== Assigned task ==
Beneath this sentence is a listing. Return its lines from the one containing "Click the Добавить триггер button" through the last, exactly, and omit the pictures.

== Provided data ==
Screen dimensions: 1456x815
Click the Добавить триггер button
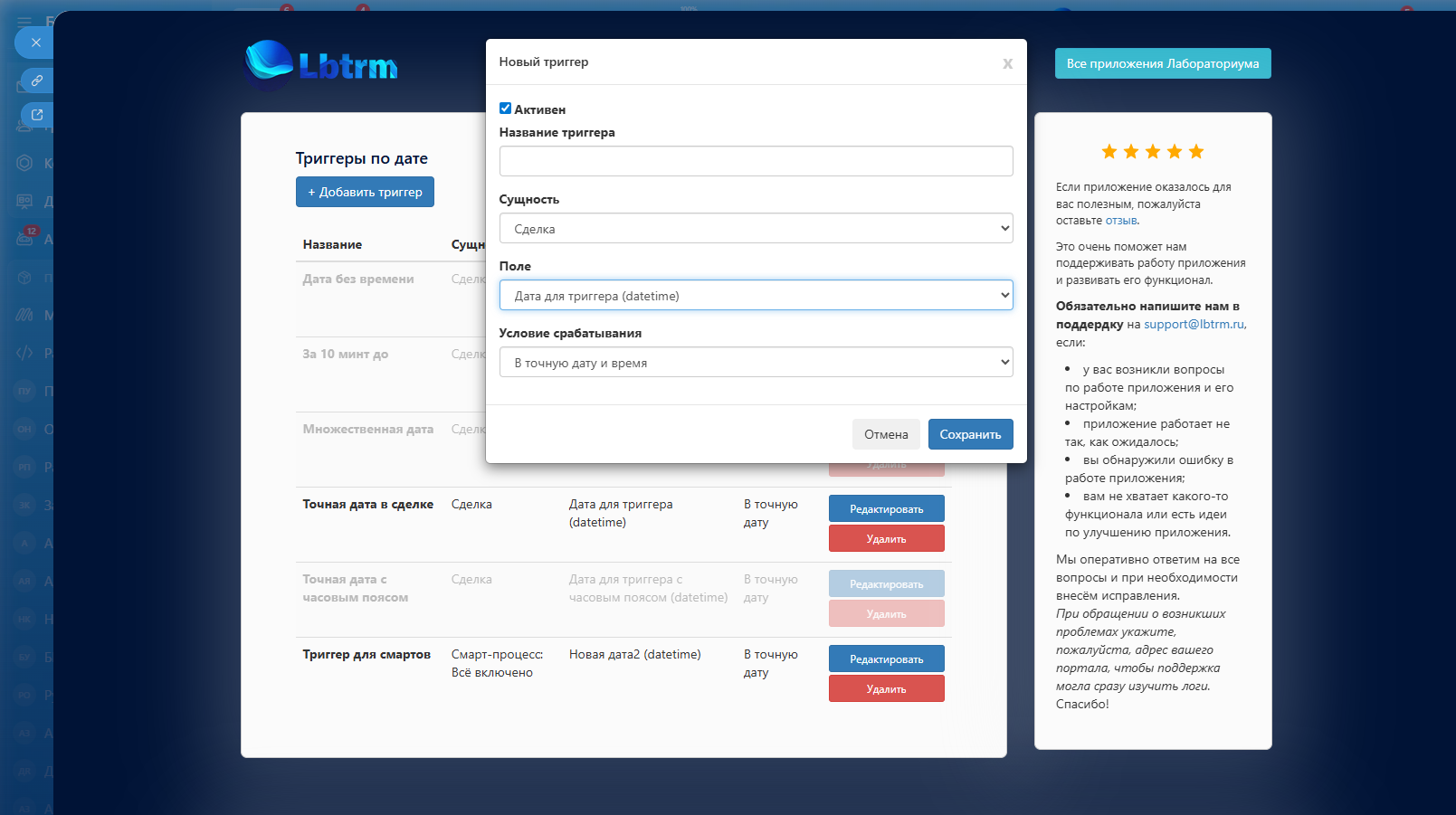point(365,192)
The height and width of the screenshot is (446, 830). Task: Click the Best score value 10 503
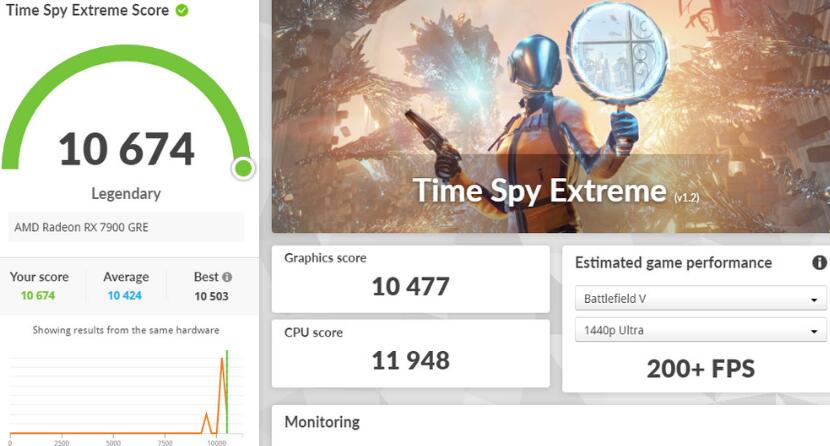(212, 295)
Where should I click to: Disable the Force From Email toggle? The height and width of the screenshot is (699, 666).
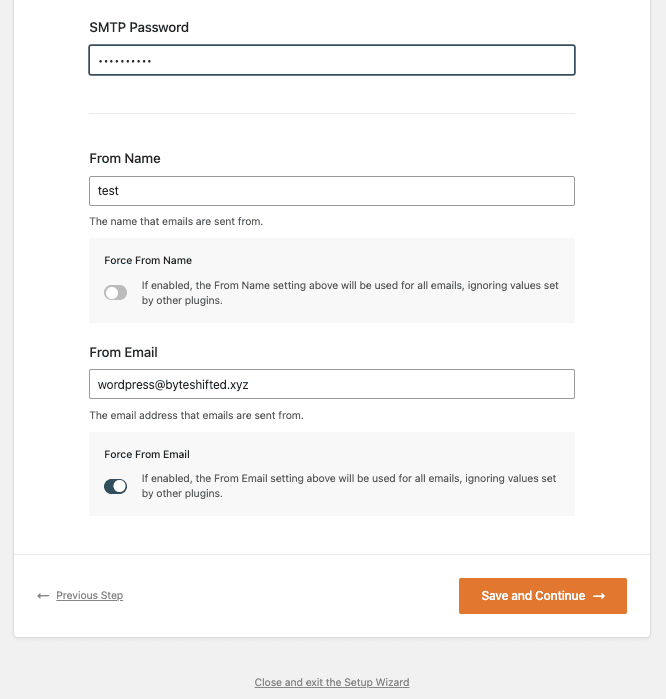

== Output ==
Click the Добавить триггер button
point(365,192)
The height and width of the screenshot is (446, 830). Task: Click the Best score value 10 503
(212, 295)
Where should I click to: Disable the Force From Email toggle? The height and width of the screenshot is (699, 666).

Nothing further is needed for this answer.